- [WORK TO COMPLETE]: Looking through the entries, count each line where the string "agent" occurs, and write only the total.
*** SOURCE MATERIAL ***
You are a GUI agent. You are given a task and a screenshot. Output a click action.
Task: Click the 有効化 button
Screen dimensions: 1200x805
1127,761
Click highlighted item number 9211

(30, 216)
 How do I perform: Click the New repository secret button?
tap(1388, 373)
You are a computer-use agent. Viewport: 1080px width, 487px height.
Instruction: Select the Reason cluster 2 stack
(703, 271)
***
*** SOURCE MATERIAL ***
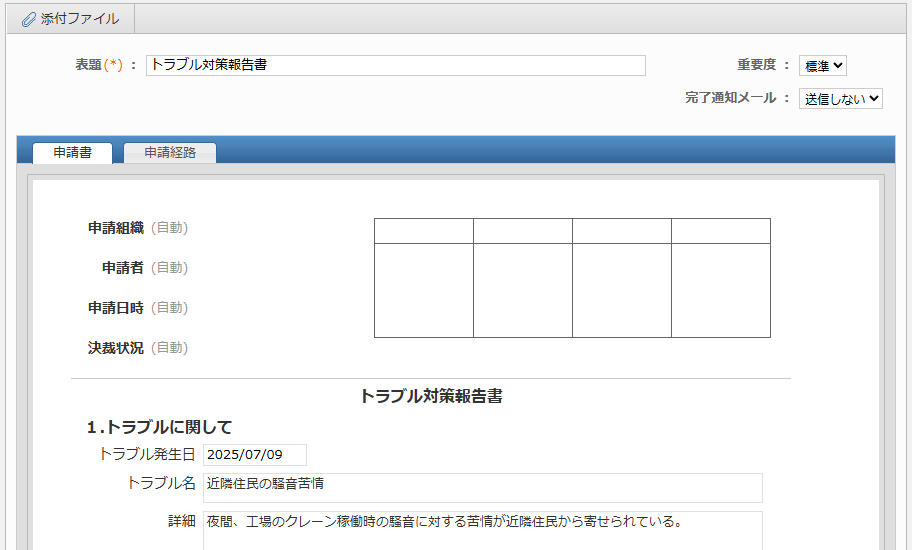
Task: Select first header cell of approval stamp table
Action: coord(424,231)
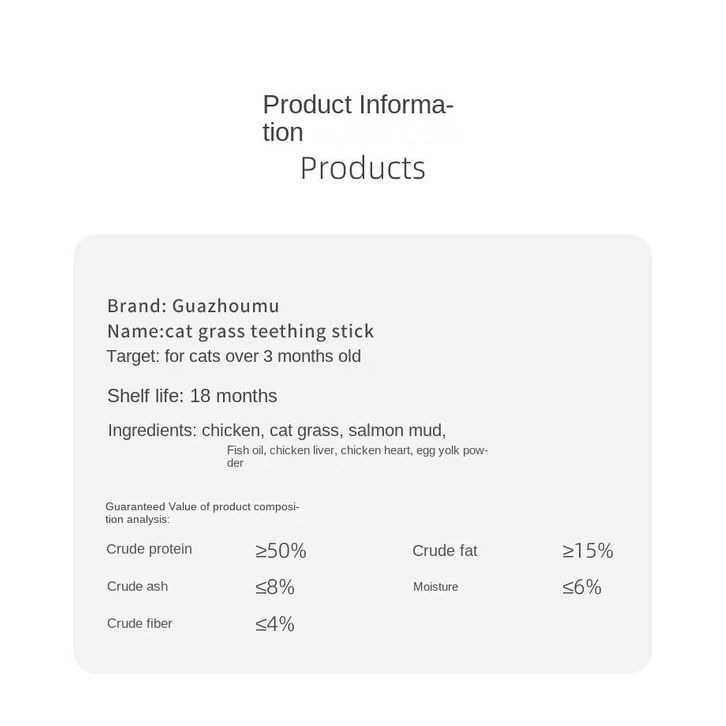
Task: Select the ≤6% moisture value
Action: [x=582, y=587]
***
- [RESULT]: 2